> Source data
______________________________

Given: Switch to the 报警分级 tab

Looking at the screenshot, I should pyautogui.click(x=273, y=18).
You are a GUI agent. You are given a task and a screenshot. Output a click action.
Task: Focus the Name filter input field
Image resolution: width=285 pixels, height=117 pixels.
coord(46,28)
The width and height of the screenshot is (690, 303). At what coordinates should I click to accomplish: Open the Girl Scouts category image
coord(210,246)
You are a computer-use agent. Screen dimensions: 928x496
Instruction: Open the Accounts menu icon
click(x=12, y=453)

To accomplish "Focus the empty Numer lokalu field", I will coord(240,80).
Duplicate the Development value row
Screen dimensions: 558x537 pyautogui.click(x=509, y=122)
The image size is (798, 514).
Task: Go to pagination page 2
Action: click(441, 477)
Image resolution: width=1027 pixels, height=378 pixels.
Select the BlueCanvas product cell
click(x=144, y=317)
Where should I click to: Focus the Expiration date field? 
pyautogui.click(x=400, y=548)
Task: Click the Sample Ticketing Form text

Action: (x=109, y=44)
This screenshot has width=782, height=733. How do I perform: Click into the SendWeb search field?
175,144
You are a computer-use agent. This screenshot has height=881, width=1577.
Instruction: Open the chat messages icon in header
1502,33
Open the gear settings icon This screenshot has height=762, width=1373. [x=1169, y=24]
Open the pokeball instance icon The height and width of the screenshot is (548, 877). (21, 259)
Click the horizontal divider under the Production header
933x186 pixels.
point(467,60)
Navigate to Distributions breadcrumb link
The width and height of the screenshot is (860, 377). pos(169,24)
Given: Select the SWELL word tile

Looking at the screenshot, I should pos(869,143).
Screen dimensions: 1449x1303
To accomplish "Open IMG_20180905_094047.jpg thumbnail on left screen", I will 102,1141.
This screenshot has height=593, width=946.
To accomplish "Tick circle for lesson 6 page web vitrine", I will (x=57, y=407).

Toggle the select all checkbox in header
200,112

______________________________

> Exercise prompt
Take each line above that holds the string "will" and copy it.

> Output
To accomplish "Focus the empty Numer lokalu field", I will coord(240,80).
To accomplish "Open IMG_20180905_094047.jpg thumbnail on left screen", I will 102,1141.
To accomplish "Tick circle for lesson 6 page web vitrine", I will (x=57, y=407).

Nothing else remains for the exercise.